Saved data entries:
════════════════

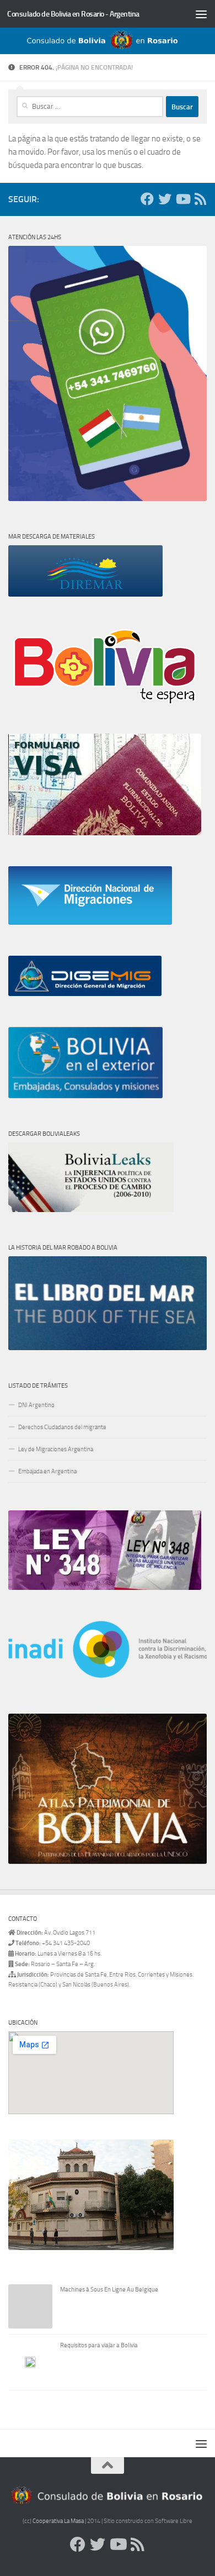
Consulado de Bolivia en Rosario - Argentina (73, 14)
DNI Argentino (36, 1405)
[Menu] (201, 14)
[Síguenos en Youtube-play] (182, 199)
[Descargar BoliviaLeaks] (91, 1210)
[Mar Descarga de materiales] (85, 594)
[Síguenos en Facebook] (147, 199)
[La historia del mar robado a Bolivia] (107, 1348)
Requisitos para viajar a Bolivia (99, 2345)
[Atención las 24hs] (107, 499)
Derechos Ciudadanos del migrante (62, 1427)
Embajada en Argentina (47, 1471)
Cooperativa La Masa (58, 2521)
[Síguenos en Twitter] (164, 199)
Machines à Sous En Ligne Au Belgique (109, 2289)
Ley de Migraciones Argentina (55, 1449)
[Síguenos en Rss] (200, 199)
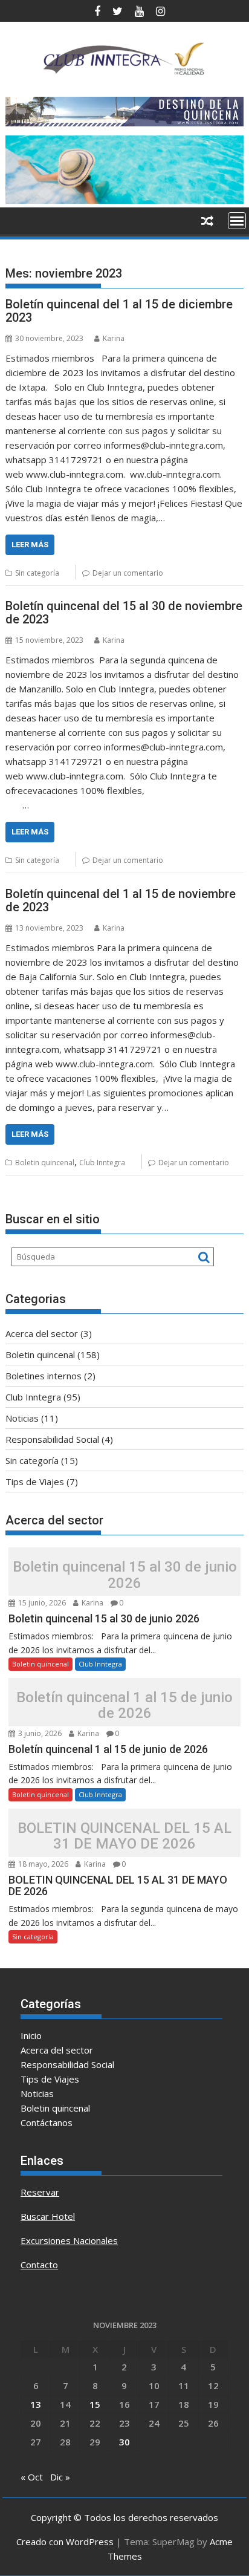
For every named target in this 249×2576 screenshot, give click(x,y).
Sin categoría (37, 573)
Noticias (22, 1418)
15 (94, 2404)
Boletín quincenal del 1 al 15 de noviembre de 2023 (120, 900)
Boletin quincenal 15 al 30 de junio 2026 (125, 1575)
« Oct (32, 2477)
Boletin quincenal (44, 1162)
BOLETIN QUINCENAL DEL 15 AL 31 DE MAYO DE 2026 (124, 1836)
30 (124, 2442)
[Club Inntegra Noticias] (124, 200)
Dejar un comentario (127, 573)
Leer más (29, 544)
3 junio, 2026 (39, 1733)
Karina (113, 338)
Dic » (60, 2477)
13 (35, 2404)
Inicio (31, 2035)
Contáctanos (47, 2122)
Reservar (40, 2192)
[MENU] (237, 220)
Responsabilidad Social (52, 1439)
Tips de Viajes (34, 1481)
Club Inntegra (102, 1162)
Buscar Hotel (48, 2216)
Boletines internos (43, 1376)
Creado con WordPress (65, 2541)
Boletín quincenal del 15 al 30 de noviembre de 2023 (123, 612)
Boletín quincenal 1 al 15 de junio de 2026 (124, 1706)
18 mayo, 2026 (42, 1864)
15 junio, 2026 (41, 1603)
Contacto (39, 2265)
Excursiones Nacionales (69, 2240)
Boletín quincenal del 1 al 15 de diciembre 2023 (119, 311)
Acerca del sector (41, 1333)
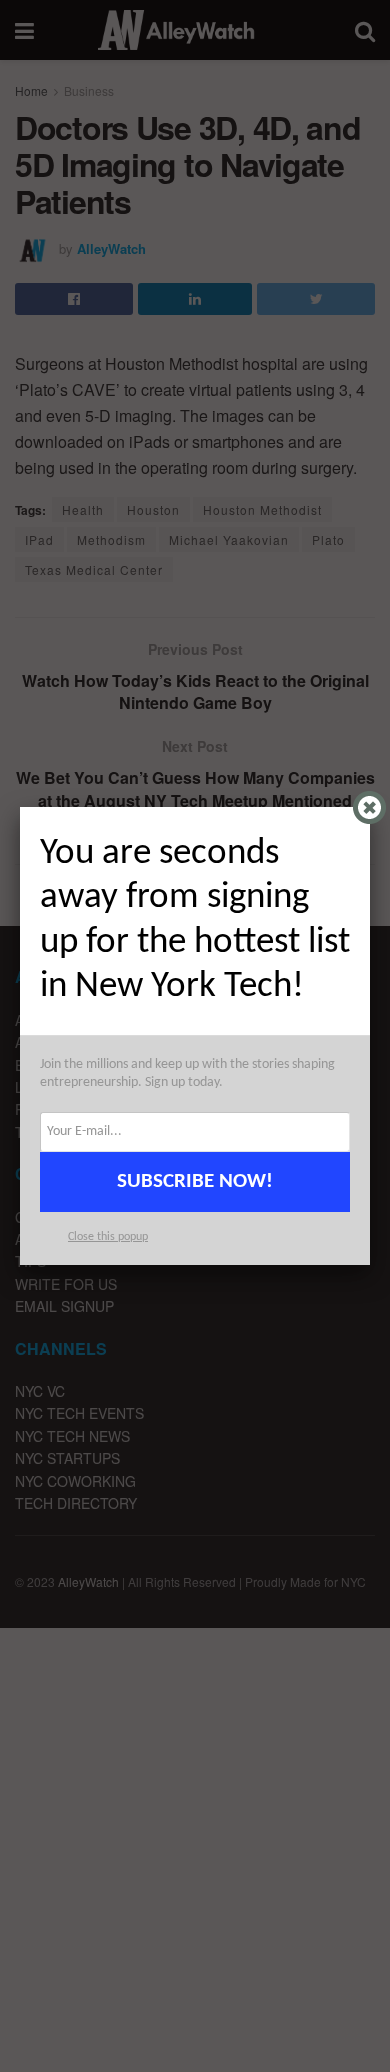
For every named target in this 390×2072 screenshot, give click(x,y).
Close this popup (108, 1237)
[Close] (369, 807)
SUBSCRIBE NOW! (195, 1181)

════════════════

**Exercise:** Throughout the records above, find the lines in which the word "Club" appears and return them.

**Answer to the problem:**
[Club Inntegra Noticias] (124, 200)
Club Inntegra (102, 1162)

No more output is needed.